• **ACTIONS TO TAKE**
1. Quote the field notes word for word, starting with "The Task Force was" and going on through "in January 2016.".
2. Answer these questions from the field notes:
(a) How many stores does the Hutchinson distribution facility currently serve?
(b) Which bill established the Task Force?
(c) When are the Task Force's recommendations due to the legislature?

Field Notes: Local Food & Farm Task Force Tours Dillons Distribution Facility
The sixth meeting of the Local Food and Farm Task Force convened at 9 a.m. Friday, April 17, 2015, at the Dillons Headquarters in Hutchinson, KS. The agenda for the day included a tour of the perishable section of the distribution facility and a business meeting by Task Force members to continue assessing obstacles identified by previous guests and speakers.
The tour provided the opportunity to see firsthand the scale of product that moves through a distribution facility the size of Dillons, a major grocery store chain in Kansas. The distribution facility in Hutchinson currently serves 82 stores. Managers directing the tour shared that over 6.3 million pounds of food that enters their facility comes from Kansas. Kansas sourced items such as eggs, milk, watermelon, squash, flour, sweet corn, cantaloupe and tomatoes enter through their doors to be delivered to Dillons stores around the state. However, Dillons sees the growing demand for locally sourced food and would especially like to see more sourced from Kansas farms. Items such as peppers, cucumbers, broccoli, cauliflower and asparagus were all on their list of produce items they’d especially l like to see enter their stores.
But just showing up to a local Dillons store or even the distribution facility with a few boxes of cucumbers, likely won’t get your product into stores shelves. With the company’s firm food safety requirements and capacity needs, some planning and cooperation from farmers is key to successfully enter their doors. Farmers must be GAP certified and/or carry two million dollars in liability coverage for starters. Before jumping into the large scale production that Dillons requires, managers suggested partnering with other farms that currently provide produce and other food products to Dillons.
The significance of the tour was the understanding of scale and opportunities the task force might look to in their recommendations to legislature in 2016. The afternoon provided time for Task Force members to sit down and discuss obstacles each member has seen rising to the top from each of their unique perspectives. Themes across the conversation included extension support (needed for educating and supporting consumers and producers), financial incentives for institutional purchasing, and aggregation and infrastructure support.
The Task Force was established by the passage of senate bill 286 in the 2014 legislative session, and is responsible for preparing a local food and farm plan containing policy and funding recommendations in order to increase locally grown food production. The recommendations are due to the legislature in January 2016.

• **DATASET**
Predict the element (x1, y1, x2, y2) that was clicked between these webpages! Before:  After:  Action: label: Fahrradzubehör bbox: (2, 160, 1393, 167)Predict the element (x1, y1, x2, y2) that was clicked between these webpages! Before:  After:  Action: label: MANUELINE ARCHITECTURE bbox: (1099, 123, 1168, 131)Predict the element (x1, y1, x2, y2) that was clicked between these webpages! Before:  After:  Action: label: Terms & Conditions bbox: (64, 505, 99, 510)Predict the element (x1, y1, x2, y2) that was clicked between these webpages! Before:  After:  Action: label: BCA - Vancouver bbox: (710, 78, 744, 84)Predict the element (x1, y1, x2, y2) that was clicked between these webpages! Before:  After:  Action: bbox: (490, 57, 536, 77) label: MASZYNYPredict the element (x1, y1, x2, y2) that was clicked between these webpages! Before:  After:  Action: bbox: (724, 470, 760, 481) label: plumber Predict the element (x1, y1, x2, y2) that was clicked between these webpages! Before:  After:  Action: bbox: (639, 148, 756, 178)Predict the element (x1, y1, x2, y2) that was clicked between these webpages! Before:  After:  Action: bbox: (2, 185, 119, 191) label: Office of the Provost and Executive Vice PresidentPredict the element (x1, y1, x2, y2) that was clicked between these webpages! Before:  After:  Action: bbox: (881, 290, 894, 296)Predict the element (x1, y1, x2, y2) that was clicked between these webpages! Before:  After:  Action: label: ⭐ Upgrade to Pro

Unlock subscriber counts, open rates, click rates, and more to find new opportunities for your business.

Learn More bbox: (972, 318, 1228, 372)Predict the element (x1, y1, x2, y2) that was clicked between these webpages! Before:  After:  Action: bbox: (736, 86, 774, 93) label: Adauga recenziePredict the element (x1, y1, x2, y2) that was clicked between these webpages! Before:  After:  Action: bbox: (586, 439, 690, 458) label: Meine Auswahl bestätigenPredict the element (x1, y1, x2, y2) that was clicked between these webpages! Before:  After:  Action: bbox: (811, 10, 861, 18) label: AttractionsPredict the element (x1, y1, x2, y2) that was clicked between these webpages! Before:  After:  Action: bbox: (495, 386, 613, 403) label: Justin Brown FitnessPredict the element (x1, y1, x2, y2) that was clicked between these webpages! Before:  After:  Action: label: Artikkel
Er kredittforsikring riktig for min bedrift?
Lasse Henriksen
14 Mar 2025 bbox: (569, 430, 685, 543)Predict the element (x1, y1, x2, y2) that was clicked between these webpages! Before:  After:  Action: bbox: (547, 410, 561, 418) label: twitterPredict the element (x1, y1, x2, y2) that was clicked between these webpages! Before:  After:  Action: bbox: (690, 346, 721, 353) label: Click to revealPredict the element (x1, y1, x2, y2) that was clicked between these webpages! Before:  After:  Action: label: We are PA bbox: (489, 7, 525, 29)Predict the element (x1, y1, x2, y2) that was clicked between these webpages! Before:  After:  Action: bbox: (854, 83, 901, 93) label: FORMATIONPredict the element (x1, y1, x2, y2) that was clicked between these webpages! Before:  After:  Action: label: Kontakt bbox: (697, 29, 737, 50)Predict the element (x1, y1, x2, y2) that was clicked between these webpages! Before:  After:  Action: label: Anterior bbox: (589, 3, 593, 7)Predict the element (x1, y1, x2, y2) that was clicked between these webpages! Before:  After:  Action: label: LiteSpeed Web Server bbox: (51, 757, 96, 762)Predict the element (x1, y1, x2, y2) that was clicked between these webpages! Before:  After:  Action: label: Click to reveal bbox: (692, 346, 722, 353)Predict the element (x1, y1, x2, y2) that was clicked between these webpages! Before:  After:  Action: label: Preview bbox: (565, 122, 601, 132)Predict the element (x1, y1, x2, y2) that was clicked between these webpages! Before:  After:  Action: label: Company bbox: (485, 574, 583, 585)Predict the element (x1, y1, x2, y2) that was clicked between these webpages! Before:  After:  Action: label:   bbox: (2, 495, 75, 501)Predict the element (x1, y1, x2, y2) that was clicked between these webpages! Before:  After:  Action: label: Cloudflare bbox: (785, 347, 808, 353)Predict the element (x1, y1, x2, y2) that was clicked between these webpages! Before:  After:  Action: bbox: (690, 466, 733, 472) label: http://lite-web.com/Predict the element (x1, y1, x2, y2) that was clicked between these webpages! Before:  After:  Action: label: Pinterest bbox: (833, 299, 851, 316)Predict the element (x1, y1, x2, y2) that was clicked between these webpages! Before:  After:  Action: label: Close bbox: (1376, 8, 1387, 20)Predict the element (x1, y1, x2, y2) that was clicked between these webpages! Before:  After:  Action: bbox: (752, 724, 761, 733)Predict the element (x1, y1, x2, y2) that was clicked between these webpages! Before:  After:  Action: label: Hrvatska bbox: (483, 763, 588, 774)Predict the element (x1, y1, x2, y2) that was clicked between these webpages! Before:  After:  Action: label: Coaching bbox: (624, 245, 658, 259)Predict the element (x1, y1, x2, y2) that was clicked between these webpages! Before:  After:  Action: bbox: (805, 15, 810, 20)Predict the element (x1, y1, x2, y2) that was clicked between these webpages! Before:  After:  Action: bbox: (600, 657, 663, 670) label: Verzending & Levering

• **ANSWERS IN ORDER**
1.
The Task Force was established by the passage of senate bill 286 in the 2014 legislative session, and is responsible for preparing a local food and farm plan containing policy and funding recommendations in order to increase locally grown food production. The recommendations are due to the legislature in January 2016.

2.
(a) 82 stores
(b) Senate bill 286, passed in the 2014 legislative session
(c) January 2016